Controlling a small crowd is a big challenge for administrators. And when lakhs congregate, it is a nightmare for those in charge.
Every year, there is an unprecedented rush at Tirupati, Sabarimala, Srirangam (near Tiruchi) and Parthasarathy Temple (Chennai) around New Year. This year was no exception. A gentleman asked in Tamil, “ idhu bayama, bhakthiya ?” (is this fear or faith?).
On the occasion of Vaikunta Ekadasi, there was a huge crowd at the Parthsarathy Temple. Though the cops did their best, they were helpless as the the number of people at the temple surged throughout the day and often became restless as the waiting period stretched to three to four hours. Even at around mid-night, people were still seen waiting in a long queue to have darshan.

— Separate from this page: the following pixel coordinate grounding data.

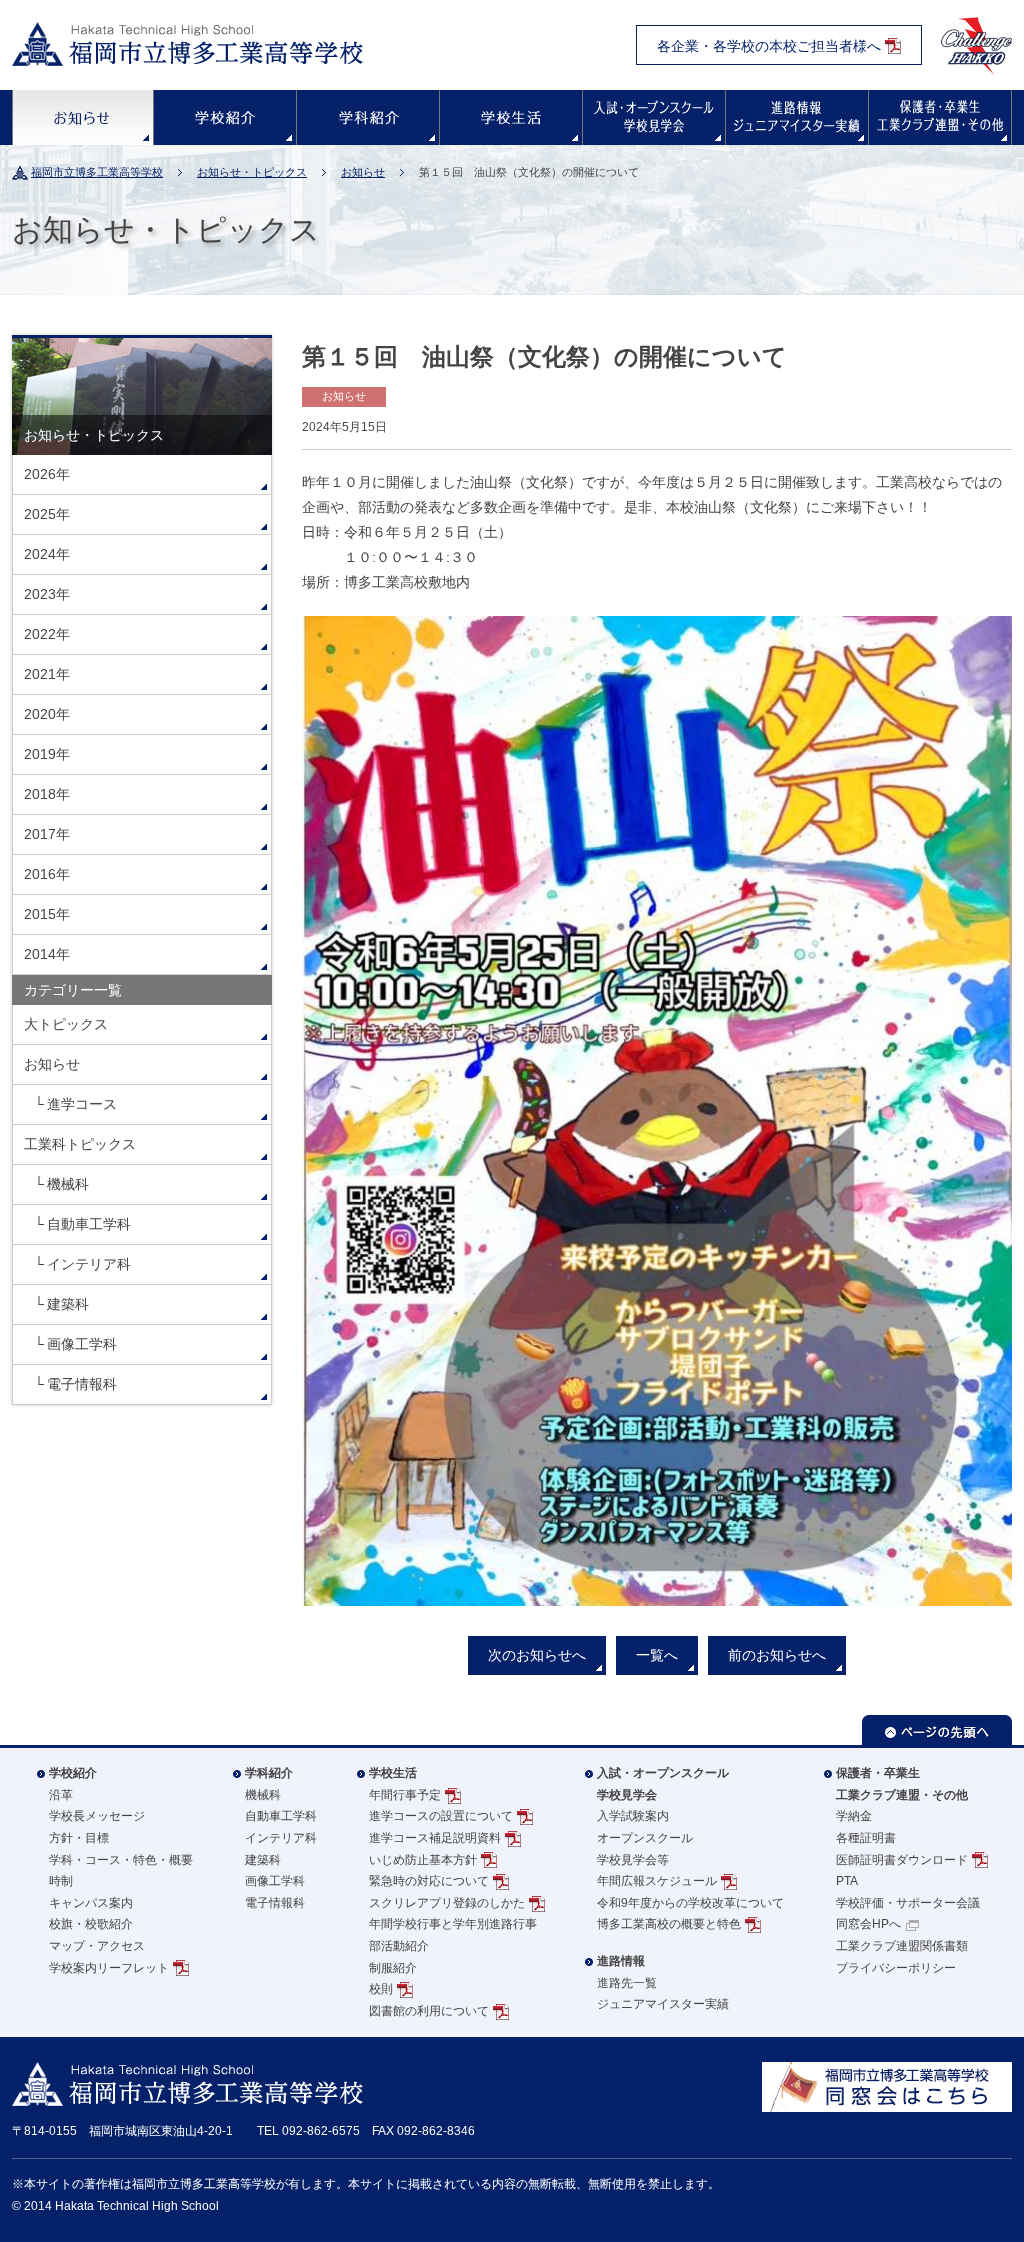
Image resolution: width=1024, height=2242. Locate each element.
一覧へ (657, 1655)
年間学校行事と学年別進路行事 (453, 1924)
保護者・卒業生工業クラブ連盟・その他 (902, 1784)
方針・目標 (79, 1838)
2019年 (47, 754)
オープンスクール (645, 1838)
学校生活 (511, 117)
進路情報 (797, 117)
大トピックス (66, 1024)
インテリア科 (89, 1264)
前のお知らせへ (777, 1655)
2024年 (47, 554)
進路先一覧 (627, 1983)
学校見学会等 (633, 1860)
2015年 (47, 914)
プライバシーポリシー (896, 1968)
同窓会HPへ (868, 1924)
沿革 (61, 1795)
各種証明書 (866, 1838)
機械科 (68, 1184)
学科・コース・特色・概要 (121, 1860)
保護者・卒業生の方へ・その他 (940, 117)
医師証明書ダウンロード (902, 1860)
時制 (61, 1881)
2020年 (47, 714)
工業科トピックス (80, 1144)
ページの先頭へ (937, 1730)
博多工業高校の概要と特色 (669, 1924)
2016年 (47, 874)
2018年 (47, 794)
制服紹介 (393, 1968)
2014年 (47, 954)
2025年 (47, 514)
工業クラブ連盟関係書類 (902, 1946)
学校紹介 (225, 117)
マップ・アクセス (97, 1946)
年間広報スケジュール (657, 1881)
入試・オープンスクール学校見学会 (663, 1784)
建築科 (68, 1304)
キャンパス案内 (91, 1903)
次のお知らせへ (537, 1655)
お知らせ (83, 117)
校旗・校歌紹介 (91, 1924)
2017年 (47, 834)
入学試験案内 (633, 1816)
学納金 (854, 1816)
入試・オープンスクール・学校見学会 (654, 117)
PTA (847, 1881)
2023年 (47, 594)
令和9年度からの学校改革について (690, 1903)
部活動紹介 (399, 1946)
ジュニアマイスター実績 (663, 2004)
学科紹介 (368, 117)
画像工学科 (82, 1344)
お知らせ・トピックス (252, 172)
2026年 (47, 474)
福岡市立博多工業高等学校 (97, 172)
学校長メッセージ (97, 1816)
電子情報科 (82, 1384)
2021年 (47, 674)
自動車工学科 (89, 1224)
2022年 (47, 634)
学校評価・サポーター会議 (908, 1903)
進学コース (82, 1104)
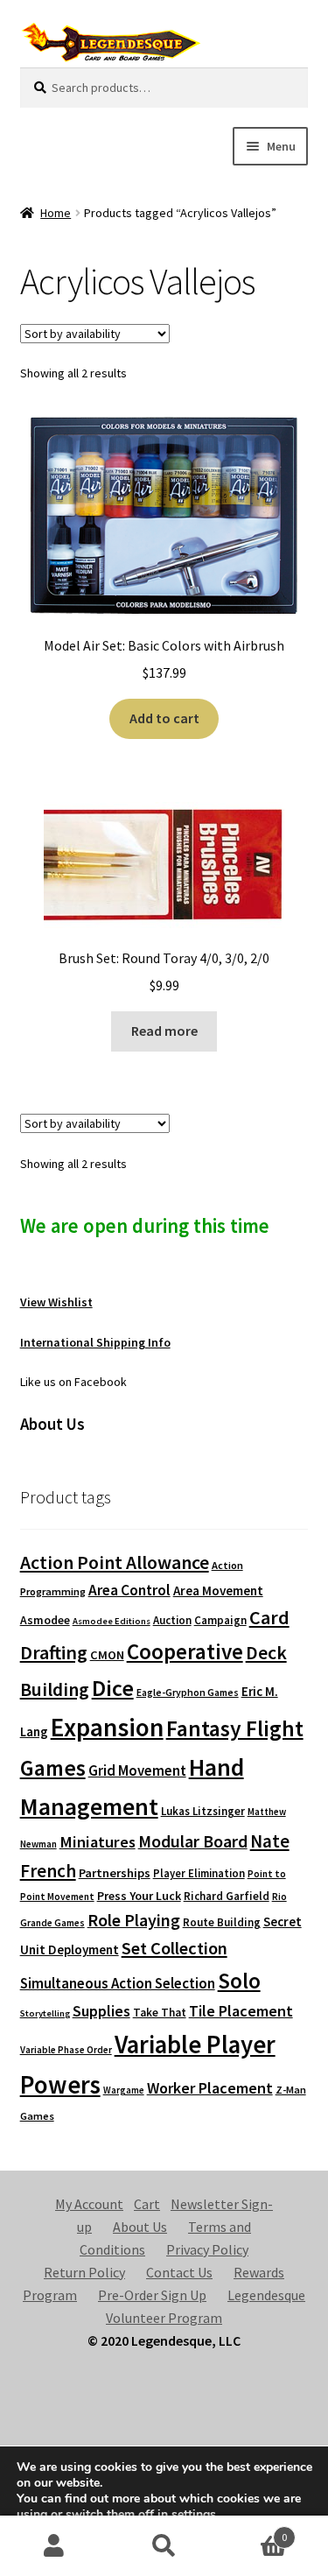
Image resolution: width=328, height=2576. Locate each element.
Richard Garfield (226, 1896)
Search (164, 2546)
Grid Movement (137, 1771)
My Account (89, 2204)
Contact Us (179, 2272)
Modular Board (193, 1841)
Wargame (123, 2090)
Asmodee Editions (111, 1621)
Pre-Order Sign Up (152, 2295)
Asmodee (45, 1620)
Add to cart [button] (164, 718)
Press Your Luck (139, 1896)
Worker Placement (210, 2088)
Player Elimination (199, 1873)
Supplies (101, 2011)
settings (193, 2515)
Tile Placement (241, 2011)
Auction (172, 1620)
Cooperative (185, 1651)
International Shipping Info (95, 1342)
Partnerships (114, 1873)
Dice (113, 1687)
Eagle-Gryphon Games (187, 1692)
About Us (140, 2226)
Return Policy (84, 2272)
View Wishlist (56, 1302)
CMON (107, 1655)
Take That (159, 2012)
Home (55, 213)
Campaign (220, 1620)
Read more (164, 1030)
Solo (239, 1981)
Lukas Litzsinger (203, 1811)
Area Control (129, 1590)
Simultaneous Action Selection (117, 1983)
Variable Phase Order (66, 2050)
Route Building (222, 1922)
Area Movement (218, 1590)
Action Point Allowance (114, 1562)
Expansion (107, 1727)
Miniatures (97, 1842)
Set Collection (174, 1948)
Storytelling (45, 2013)
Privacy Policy (207, 2249)
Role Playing (133, 1920)
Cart (147, 2204)
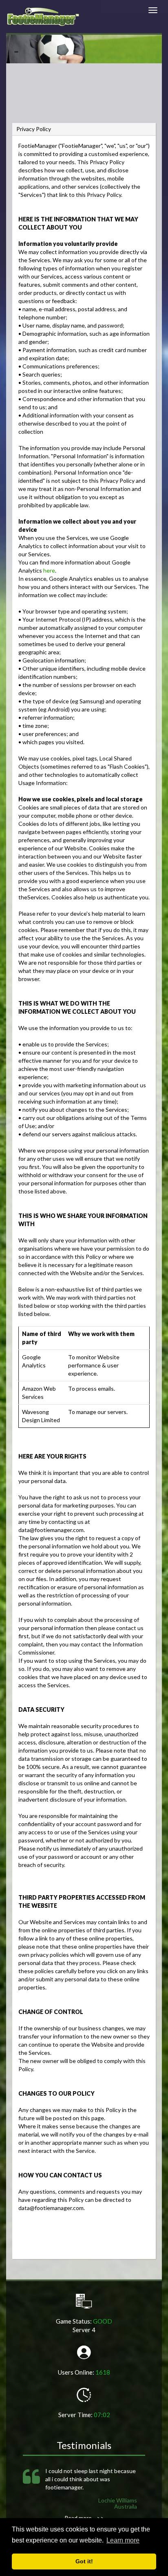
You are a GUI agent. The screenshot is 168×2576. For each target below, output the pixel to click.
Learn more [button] (122, 2540)
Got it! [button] (84, 2561)
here (49, 570)
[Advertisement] (84, 100)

In Srirangam, the foremost of the main Vaishnavite temples, it was a long, serpentine queue. For 10 days starting Vaikunta Ekadasi, devotees from all over India throng this temple.
This year, nearly 3,000 cops were deputed to manage the crowd. The huge number of police didn't help much though.
There was no proper guidance to enter the temple. Access to the special darshans was a nightmare to people. One needed to find every trick, including tipping security persons, to find a way into the temple.
“What can we do sir? Observe for five minutes and see for yourself how impatient people are. We need to take care of politicians, government officials, high officials, including cops, and of course ordinary people,” said an official of the Ranganathar Temple.
After all the jostling, it was still bliss (at least for me) to have a 10-second darshan of the Lord.